One way to address the throughput issue is to run the arbiter at some multiple of the system speed. This is referred to as “speed up”, such as speed up of 1.5 (in which the arbiter, or scheduler, operates at 1.5 times the linerate), or speed up of (in which the arbiter, or scheduler, operates at twice the linerate). This alternative has its own disadvantages, such as additional power consumption. Another limitation of speed up is that the switch may achieve 100% throughput, but a bottleneck simply occurs somewhere else in the system, such as at the traffic manager.
Maximal size matching is easier to implement and can yield acceptable results with minimal speed up. Maximal size algorithms include wavefront arbitration (“WFA”) and wrapped wavefront arbitration (“WWFA”). Such algorithms are discussed in more detail in by Hsin-Chou Chi and Yuval Tamir (Proceedings of the International Conference on Computer Design, Cambridge Mass., pp. 233-238, October, 1991). These arbiters receive and operate on data in the form of a request matrix array. The request matrix represents requests from respective inputs for respective outputs. Both WFA and WWFA arbiters have the disadvantage of being unfair. By their nature, these arbiters consider requests from certain inputs ahead of others in sequence a disproportionate amount of the time. Also, these arbiters grant requests for outputs only once. Thus, inputs whose requests are usually considered later in sequence face a greater likelihood of having their requests refused because a requested output is already assigned. Attempts to improve on the degree of fairness provided by WFA and WWFA have been made. For example, the request matrix is rearranged before being operated on by the arbiter. Conventional methods of matrix rearrangement, such as those described by Hsin-Chou Chi and Yuval Tamir, increase fairness somewhat. However, a significant disadvantage of these schemes is their poor throughput performance under certain benign traffic patterns.

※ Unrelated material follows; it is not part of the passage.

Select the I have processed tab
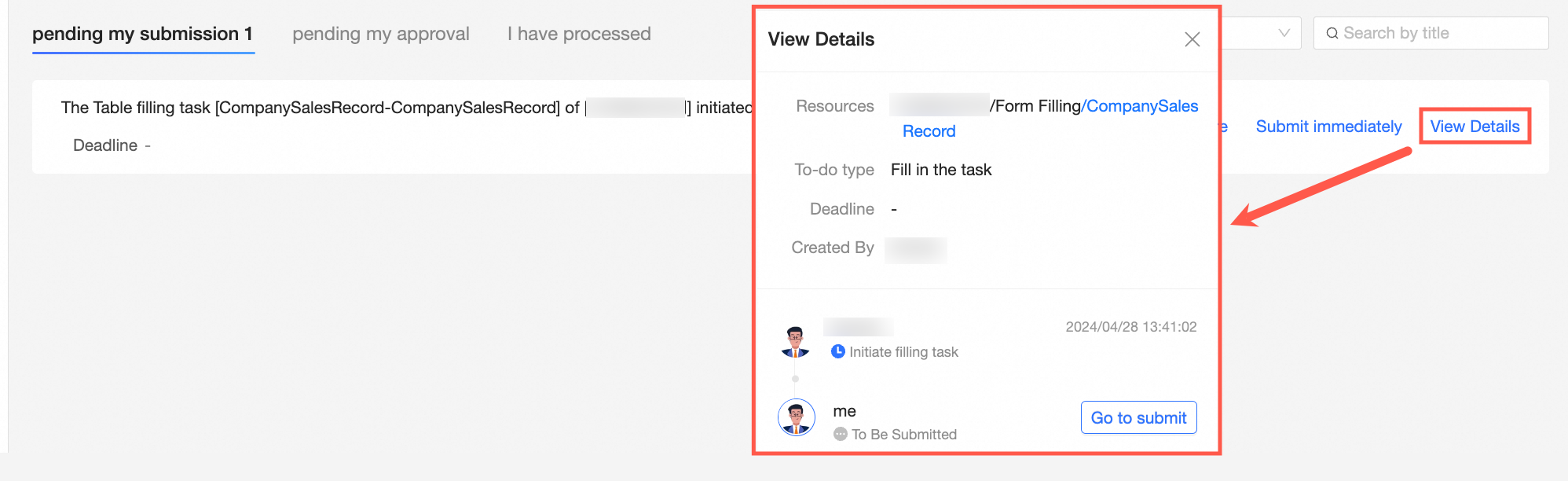The width and height of the screenshot is (1568, 481). (x=579, y=35)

Notice that the existing methods have focused primarily on dividing output port bandwidth equally among contending inputs. However, the increased focus on providing quality of service guarantees requires dividing the output port bandwidth to contending inputs in a weighted fair manner. For example, an output might want to divide its link bandwidth where one input receives ⅔ of the bandwidth and a second input receives ⅓ of the bandwidth.
Thus, there is a need for a switch fabric with a scheduler that (1) achieves good throughput and (2) provides improved quality of service.